▸ WORK TO COMPLETE
Repeat the passage from the report on the deadly Alabama tornadoes word for word, starting at "More than 41,000" and ending at "about 100 miles.".

▸ TEXT EXCERPT
════════════════
GADSDEN, Ala. — After multiple tornadoes touched down in the South on Thursday – killing five people in Alabama, knocking out power, destroying homes and downing trees across the region – more severe thunderstorms could be coming this weekend.
There is a “marginal risk of severe thunderstorms” Friday, in Georgia and the Carolinas as well as in parts of Mississippi, Tennessee, Arkansas, the Great Plains and the Northeast, the National Weather Service said.
But on Saturday, large hail, damaging wind and tornadoes are all possible in the Lower Mississippi Valley as “strong to severe storms” return to the region, forecasters said.
Severe storms on Saturday are also possible in the Midwest, potentially bringing damaging wind and large hail, the weather service said.
The South was already rocked with severe weather this week. Five people were killed Thursday in three different locations in Calhoun County, Alabama. Meanwhile, at least one person died in Mississippi on Wednesday when a tree fell into a mobile home in Wilkinson County.
More than 41,000 people in Alabama and Georgia remained without power Friday morning, according to the utility tracker, PowerOutage.us.
Alabama tornado kills 5; as many as 8 twisters may have touched down
John De Block, a meteorologist with the National Weather Service in Birmingham, said as many as eight tornadoes may have hit Alabama on Thursday. At least one tornado traveled about 100 miles.
Calhoun County Coroner Pat Brown confirmed five people, all believed to be adults, died in three residential structures Thursday. Brown said three family members were killed inside a wood frame home in Ohatchee, a small east Alabama town, after an apparent tornado touched down around 3 p.m. Another man was killed in a mobile home in Ohatchee. The fifth victim, a woman, died in a mobile home in Wellington, Alabama.
Severe storms began popping up in central Alabama mid-afternoon and continued to come in waves through the early evening.
“We got hit hard,” Ohatchee Police Chief Alan Kelly said.
Hundreds of structures across the state were damaged by the multi-storm system. More than 100 miles southwest of Ohatchee, an apparent tornado that spun up in Mississippi tracked its way over the state line and into Bibb County.
The apparent tornado caused significant damage near Centreville, where Richard Hill surveyed the remains of his son’s mobile home Thursday evening. A large tree fell across the home, Hill said, and other mobile homes nearby were destroyed.
════════════════
▸ RECORDS SHOWN
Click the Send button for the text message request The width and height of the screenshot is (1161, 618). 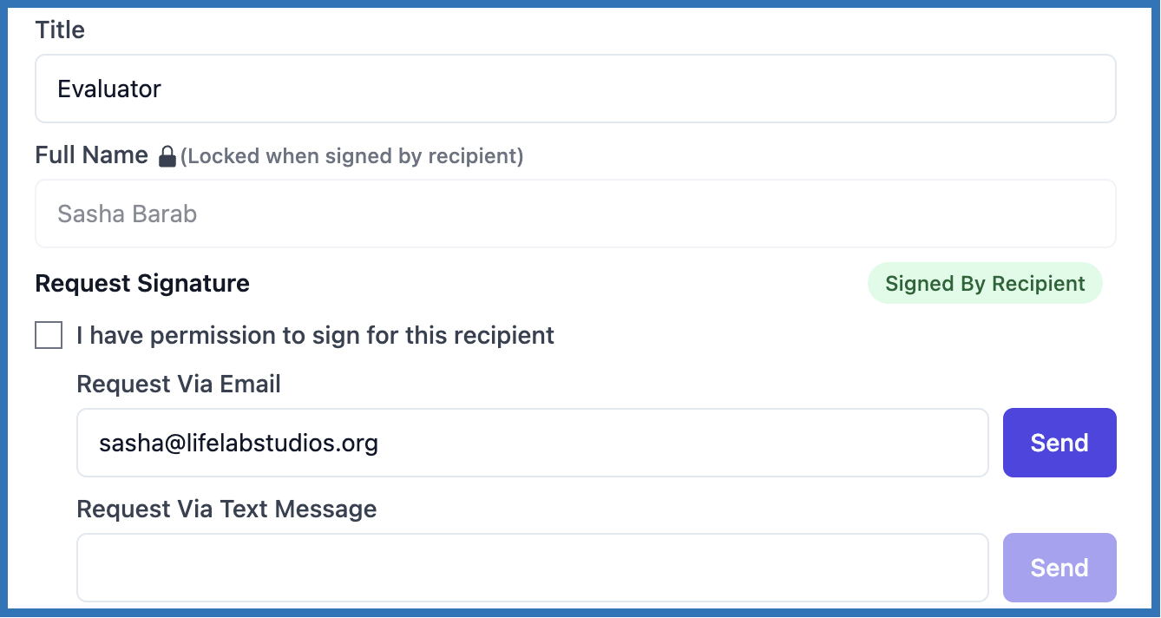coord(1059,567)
════════════════
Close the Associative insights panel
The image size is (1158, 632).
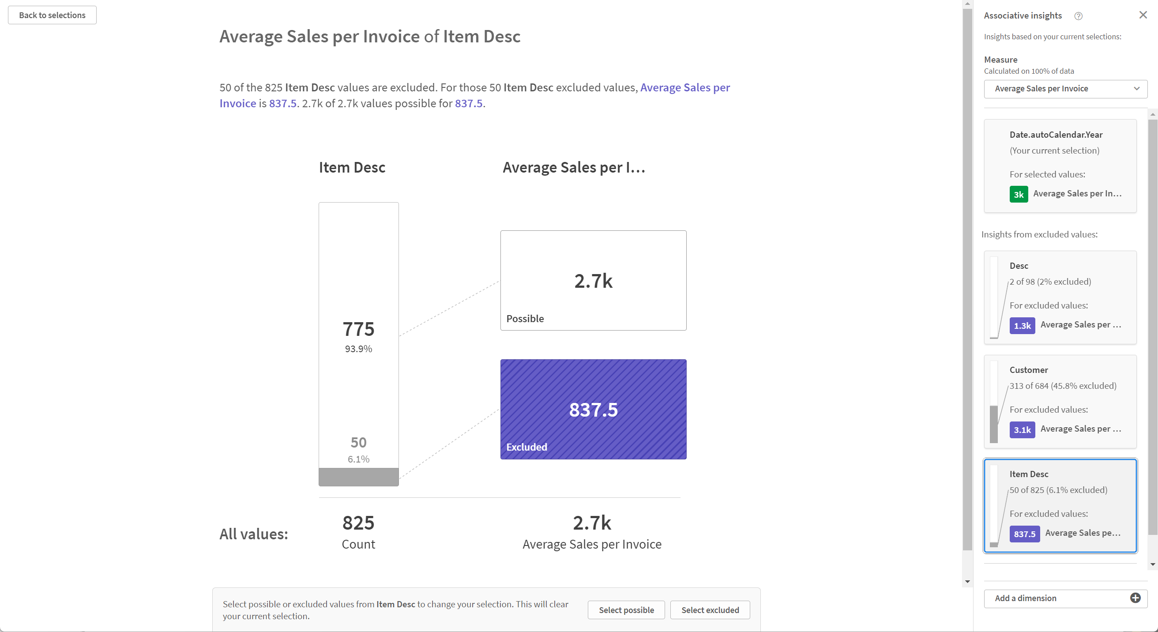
════════════════
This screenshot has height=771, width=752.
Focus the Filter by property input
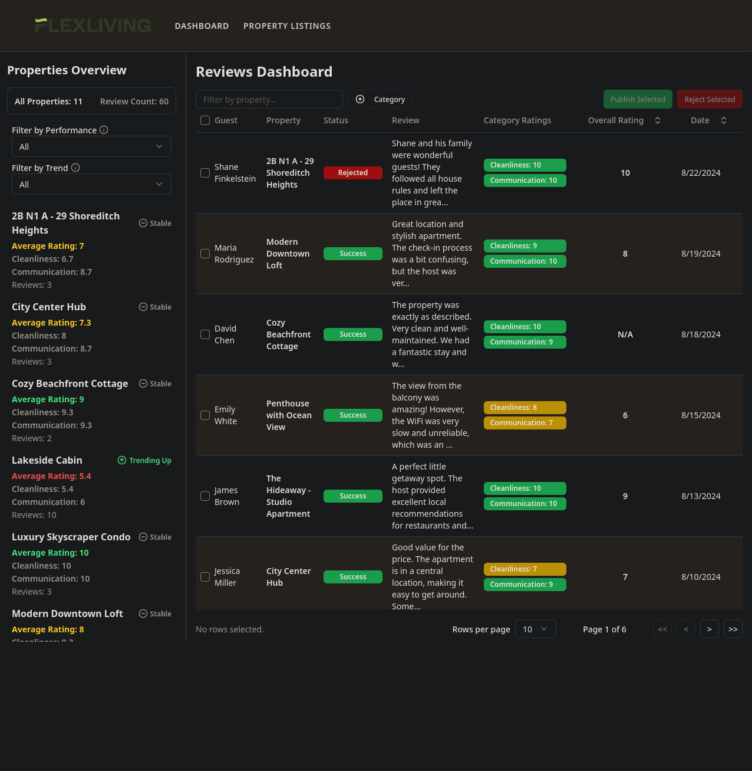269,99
════════════════
▸ EXERCISE SOLUTION
More than 41,000 people in Alabama and Georgia remained without power Friday morning, according to the utility tracker, PowerOutage.us.
Alabama tornado kills 5; as many as 8 twisters may have touched down
John De Block, a meteorologist with the National Weather Service in Birmingham, said as many as eight tornadoes may have hit Alabama on Thursday. At least one tornado traveled about 100 miles.